Мы с Вальтером стоим у брусьев за школой, курим сигареты из купленной утром пачки. Мимо пробегают два пацана из восьмого, кричат на ходу:
- Щас возле мастерских Фомин с вашим Масей стегаться будет!
Вальтер еще раз затягивается, бросает бычок и лениво топчет его ботинком:
- Пошли зазырим, что ли. Хотя какое там стегаться... Щас ему Фомин нащелкает, всего и делов.

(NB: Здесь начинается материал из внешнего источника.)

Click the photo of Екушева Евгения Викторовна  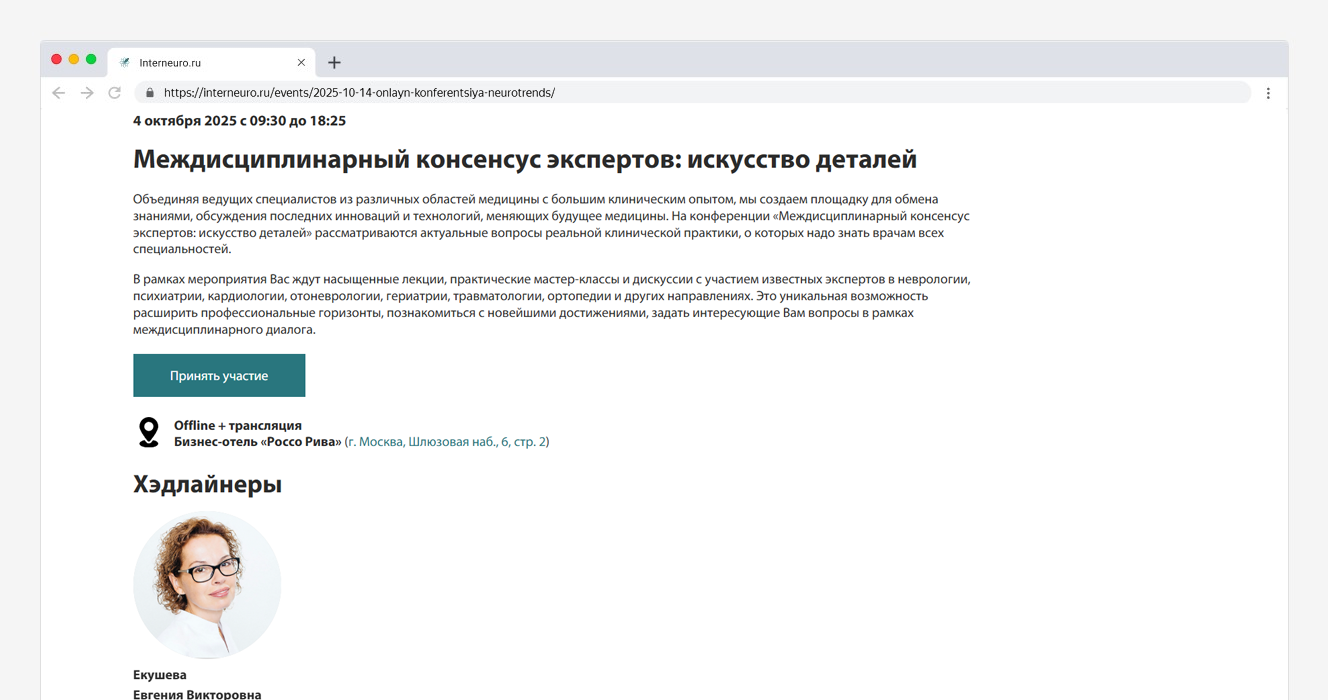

У спуска к мастерским дежурят двое салаг из пятого-шестого. Стоят на стреме - если увидят кого из учителей или Диру, шумнут. Возле самих мастерских – толпа. Фомин, который у своих восьмых особым авторитетом не пользуется — авторитетный, хоть из третьего, с Масей драться не стал бы - стоит довольный, с раскрасневшейся рожей, его похлопывают по плечам. Видимо, битва завершилась. Если она вообще была... Маси нигде не видно. Мы проталкиваемся вперед, салаги расступаются. В первых рядах стоит Кировец. Он кивает на какую-то кучу тряпья, сваленную в углу. Эта куча и есть Мася. Он скрючился на цементном полу в позе эмбриона, закрыл голову руками и время от времени крупно вздрагивает – видимо, плачет. Я замечаю, как Вальтер кривится. Конечно, лить слезы в десятом-то классе – это пиздец. Но Мася есть Мася…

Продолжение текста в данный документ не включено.